The dominant edifice in the nearly six acres of temple land is the ordination hall or the uposathakara built in true Thai style. It stands at an isolated elevation, thus giving it the prominence it deserves. The designs decorate the outer walls of the building in gold, red and blue and stand out amidst the beige base of the structure. The two-tiered roof is most significant for the decorations attached to the bargeboard; a mythical serpentine figure resembling the naga, facing away from the roof is another common aesthetic feature in Thai temples. The entrance to the ordination hall is dominated by a large symbol of the King of Thailand, considered a great patron of the religion in the country. The Thai numerical for nine adorns all other designs along the outer wall of this structure, a reference to the current monarch, who is the ninth to ascend the throne. Lotus floral patterns enhance the top of door frames and windows, while sculptured designs in cement and painted in gold embellish the exterior walls of the building as well the window and door frames. The Dharmachakra is yet another Buddhist symbol that has received a skilful stroke of styling in accordance with Thai culture.
The Artistry Of Thai Murals Etched On The Slender Structure That Ascends Like A Steeple With A Spire And A Belfry.
A sculpture of a bell-shaped stupa in gold is embedded just below the roof in the rear of the ordination hall. It faces the stupa in the temple under construction. The stupa will be a replica of the Phra Pathom Chedi, the tallest stupa in Thailand, situated in the city of Nakhon Pathom, a revered site where Buddhism was introduced to Thailand.

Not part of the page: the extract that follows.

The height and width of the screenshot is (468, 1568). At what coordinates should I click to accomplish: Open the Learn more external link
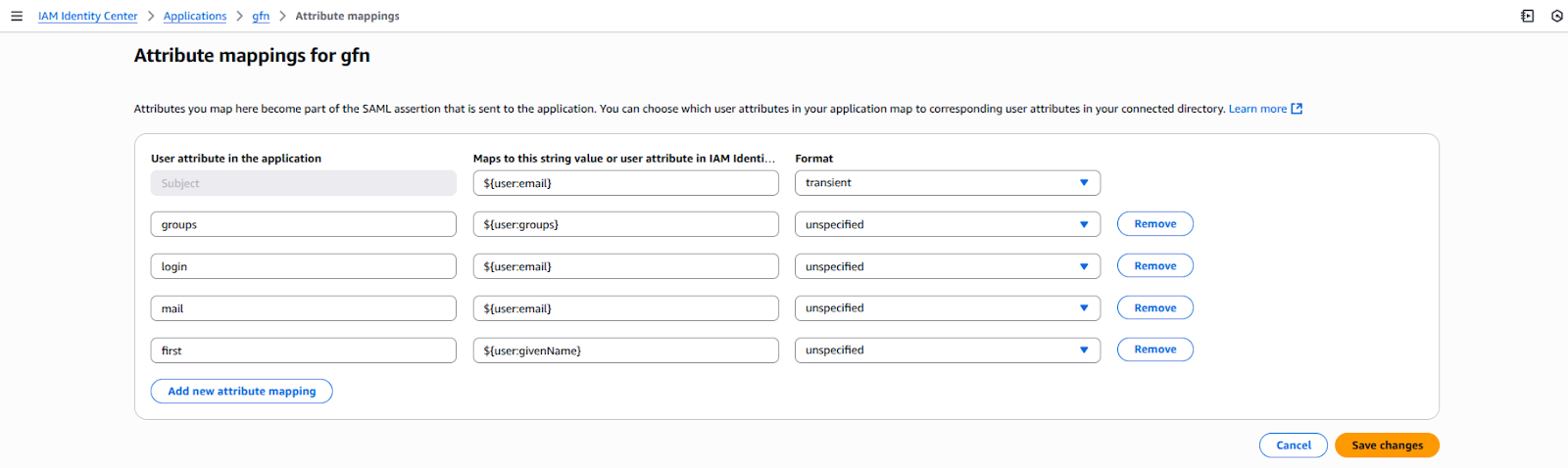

The altar inside the ordination hall has several images of the Buddha in different postures. Following the practice in Thailand, the images of the Buddha in the shrine are all made of bronze and painted in real gold. The main statue of the Buddha at the centre of the hall is placed on a large dais, crafted by hand by Thai artisans and embellished with uniform designs in coloured glass. An ornate stupa with a glass globe covers a smaller stupa that reveals a Sacred Relic of the Buddha, which remains exposed like the convention in Thailand. Smaller Buddha images, including a replica of the Jade Buddha Statue in Thailand also adorn the shrine.
The sermon hall is an open pavilion, another replica of Thai temple architecture. The high roof and the serpentine figures stand out yet again. Large bronze images of the Buddha coated in gold and gifted by Thailand have been placed in glass casings. The images of Seevali Maha Rahathan Wahanse, a disciple of the Buddha and Venerable Upali, the Thai missionary who came to Sri Lanka to institute the Siam Chapter and to re-establish the Upasampadha (rite of ordination) are the only two images other than that of the Buddha.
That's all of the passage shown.